Y si todavía no me he dormido, queridos lectores, me convierto en el amante desdichado que busca la imagen de su amada perdida siguiendo el rastro de sus recuerdos, abro cada puerta de la ciudad y busco las huellas de mi pasado y el de mi amada en cada habitación donde se fume opio, en cada mezquita donde se cuenten historias, en cada casa donde se cante. Y si, tras ese largo viaje, todavía no se han agotado mi memoria, mi capacidad de imaginación y mis sueños, arrastrados de aquí para allá, si todavía no se han resignado a abandonar, entonces entro por fin al primer lugar conocido que aparezca ante mí en uno de esos felices momentos indeterminados entre la vigilia y el sueño, a la casa de un amigo lejano o a la mansión vacía de un familiar cercano, me introduzco en la última habitación que he encontrado a fuerza de abrir puertas como si registrara los rincones olvidados de mi memoria, apago la vela y me meto en la cama y me duermo entre objetos lejanos, ajenos y extraños.

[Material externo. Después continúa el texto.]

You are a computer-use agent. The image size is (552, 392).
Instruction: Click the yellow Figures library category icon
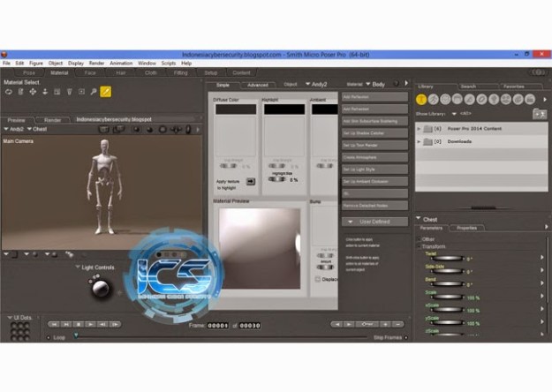click(x=422, y=100)
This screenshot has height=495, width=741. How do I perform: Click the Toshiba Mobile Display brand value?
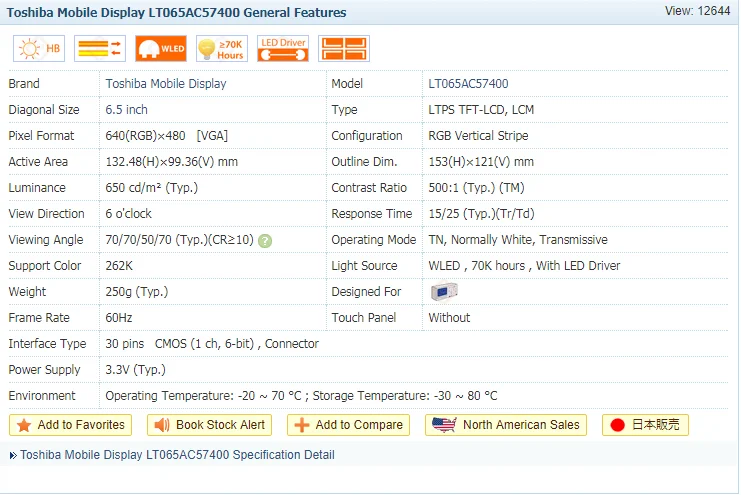point(166,84)
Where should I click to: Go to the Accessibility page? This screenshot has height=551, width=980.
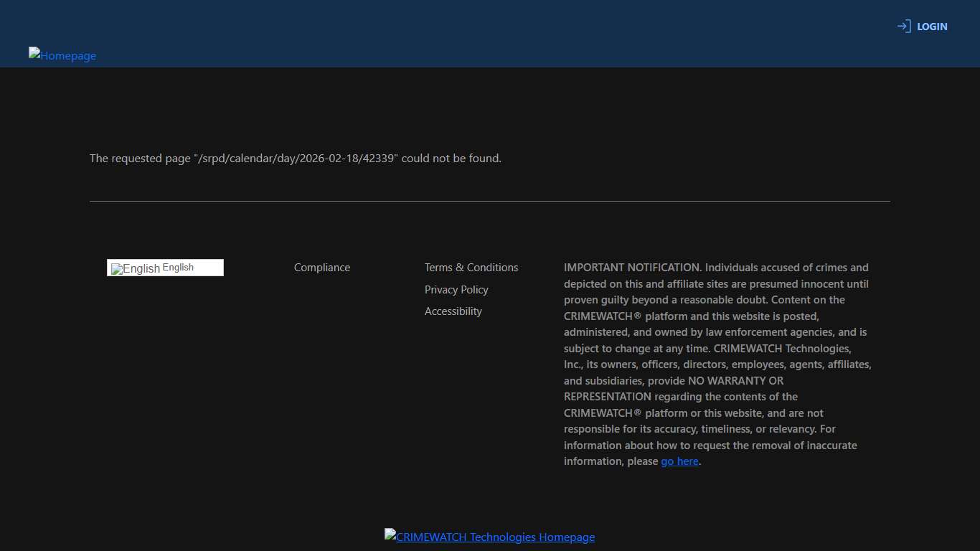point(453,311)
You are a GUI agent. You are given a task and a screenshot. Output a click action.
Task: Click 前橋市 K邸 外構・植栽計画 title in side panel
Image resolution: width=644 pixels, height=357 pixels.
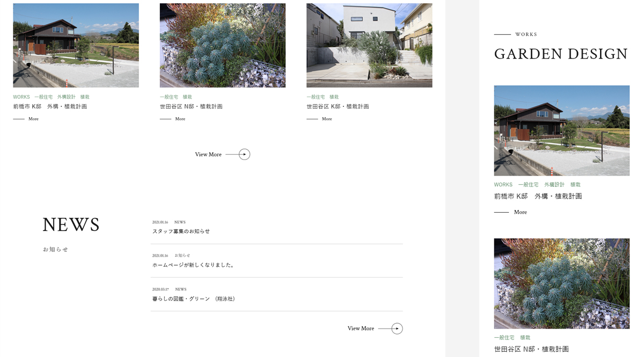(538, 196)
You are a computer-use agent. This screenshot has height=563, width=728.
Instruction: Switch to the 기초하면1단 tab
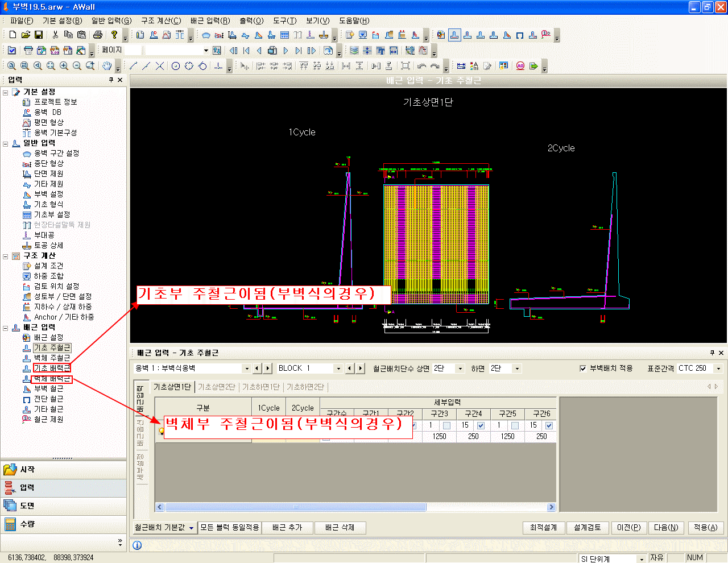click(x=261, y=387)
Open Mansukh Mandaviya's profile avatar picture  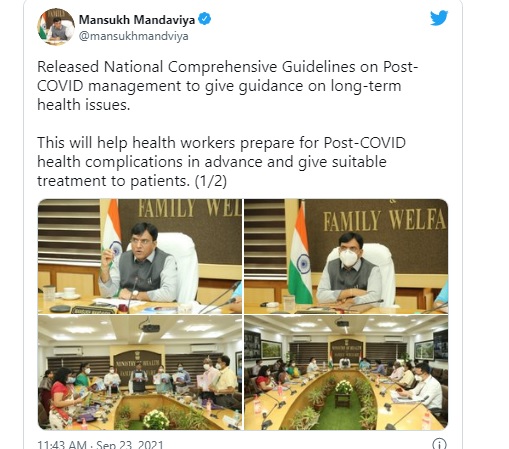click(x=56, y=27)
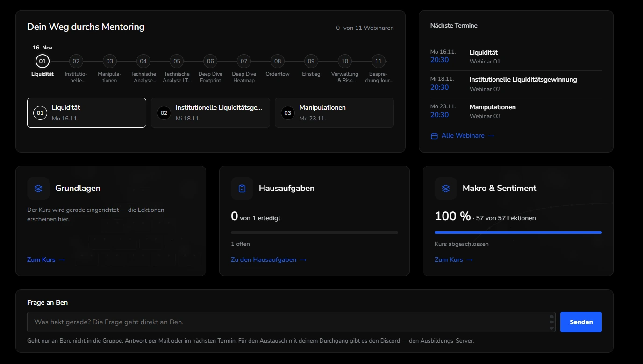Click the Hausaufgaben clipboard icon
Screen dimensions: 643x364
242,189
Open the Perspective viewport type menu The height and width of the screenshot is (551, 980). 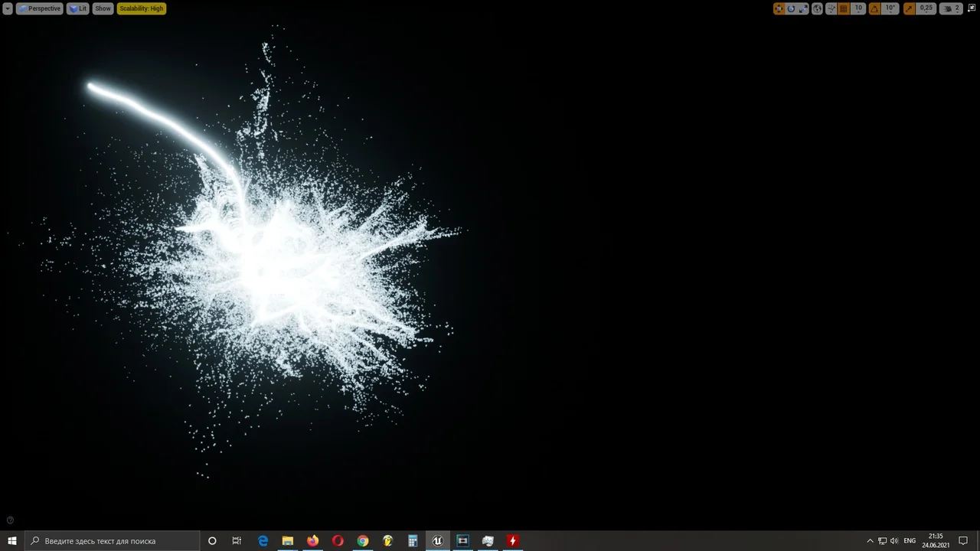40,8
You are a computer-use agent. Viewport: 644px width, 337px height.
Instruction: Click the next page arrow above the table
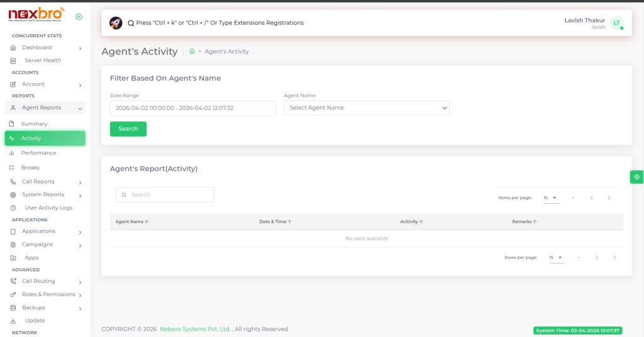[609, 198]
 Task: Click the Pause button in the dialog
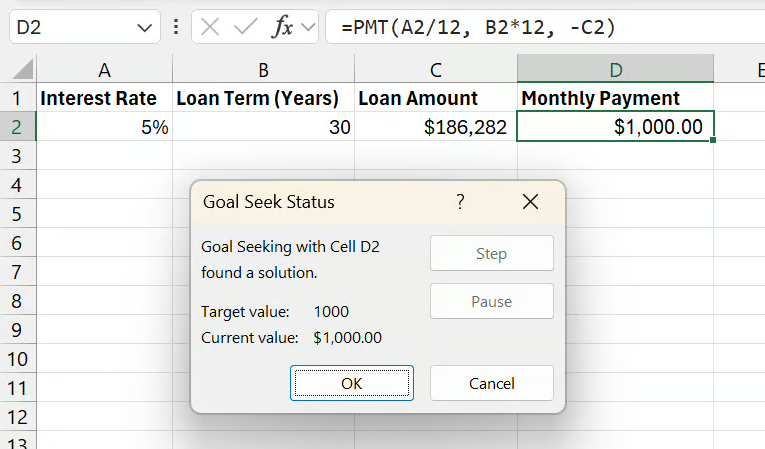(x=491, y=302)
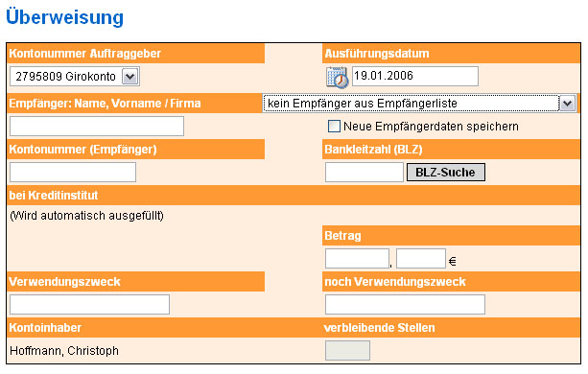Viewport: 588px width, 374px height.
Task: Click the Überweisung page heading
Action: pyautogui.click(x=64, y=17)
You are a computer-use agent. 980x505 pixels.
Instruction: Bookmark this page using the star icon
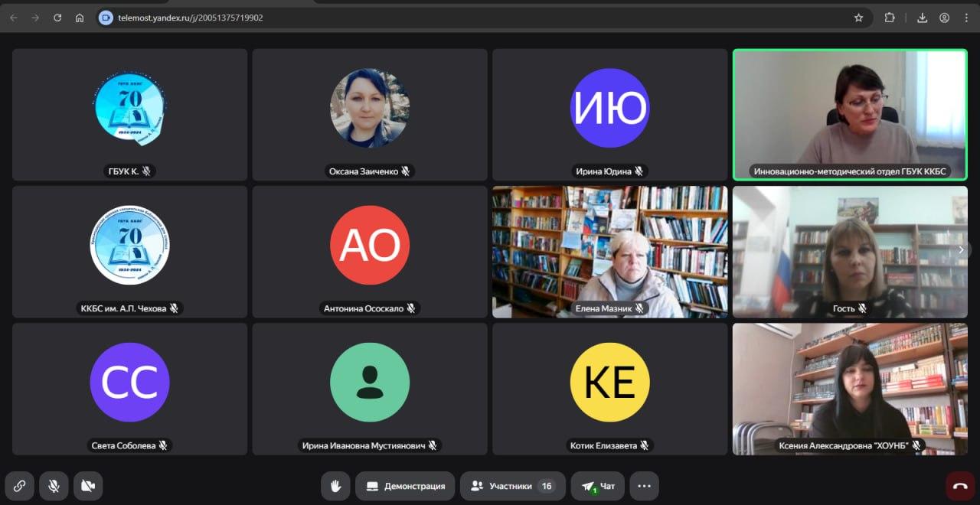coord(858,18)
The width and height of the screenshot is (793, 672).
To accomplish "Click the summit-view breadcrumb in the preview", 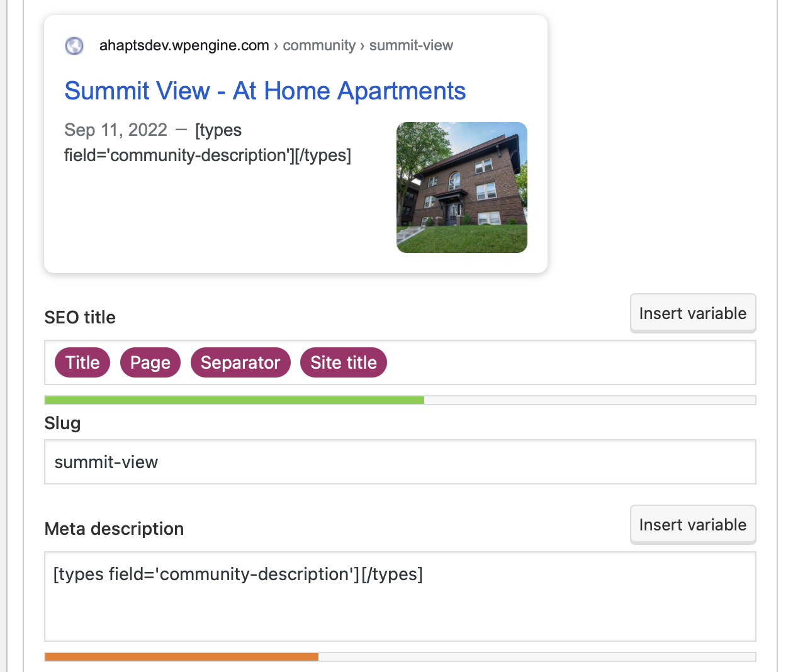I will click(x=411, y=46).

22. ¿Quién mató a Semsi Tebrizi?

«¿Cuánto tiempo más voy a buscarte casa por casa puerta por puerta?

¿Cuánto tiempo, rincón por rincón, calle por calle?»

Diván de Semsi Tebrizi, MEVLANA

Aquella mañana, cuando Galip se despertó tranquilo tras un largo sueño, la lámpara de sesenta años de antigüedad que colgaba del techo estaba encendida despidiendo una luz como de papel amarillento. Vestido con el pijama de Celâl, Galip apagó todas las luces de la casa, recogió el Milliyet que habían deslizado por debajo de la puerta, se sentó en la mesa de trabajo y lo leyó: al encontrar en la columna de aquel día la misma errata que había visto el sábado por la tarde cuando fue al periódico (habían escrito «ser nosotros mismos» en lugar de «ser ustedes mismos»), su mano se alargó automáticamente hacia el cajón, encontró un bolígrafo verde y comenzó a corregir el artículo. Cuando terminó con él se le vino a la cabeza que Celâl también se sentaba en aquella mesa todas las mañanas con su pijama de rayas azules y fumaba un cigarrillo mientras hacía las pertinentes correcciones con ese mismo bolígrafo.

Sentía en su interior la convicción de que todo iba bien. Mientras desayunaba con el optimismo de un hombre que tras una buena noche de sueño se dispone a comenzar con confianza un día difícil, se sentía lleno de sí mismo, como si no tuviera la necesidad de ser otro.

Después de prepararse un café, colocó sobre la mesa algunas cajas llenas de artículos, cartas y recortes que había sacado del armario del pasillo. No tenía la menor duda de que si leía los papeles que tenía ante él con fe y dedicándoles toda su atención, acabaría por encontrar lo que buscaba.

Mientras leía los artículos de Celâl que trataban de la vida brutal de los niños abandonados que vivían en los pontones del puente de Gálata, de directores monstruosos y tartamudos de hospicios, de competiciones de vuelo entre genios creadores que se lanzaban alados al cielo desde la torre de Gálata como si se arrojaran al agua, de la historia de la pederastia y de los que se dedican a su comercio en nuestros días, Galip encontró dentro de sí la paciencia y la atención que requerían los artículos. Leyó con la misma buena intención y la misma confianza los recuerdos del aprendiz de mecánico de Besiktas que había sido el conductor del primer Ford modelo T que llegó a Estambul y las historias que explicaban por qué era necesario levantar una torre con un carillón en cada barrio de Estambul, el significado histórico de que en Egipto se prohibieran las escenas de encuentros entre las mujeres del harén y esclavos negros de Las mil y una noches, los beneficios de poder montarse en marcha en los viejos tranvías tirados por caballos y por qué los loros habían abandonado Estambul, cómo en su lugar habían llegado las cornejas y cómo a causa de aquello había comenzado a nevar en la ciudad.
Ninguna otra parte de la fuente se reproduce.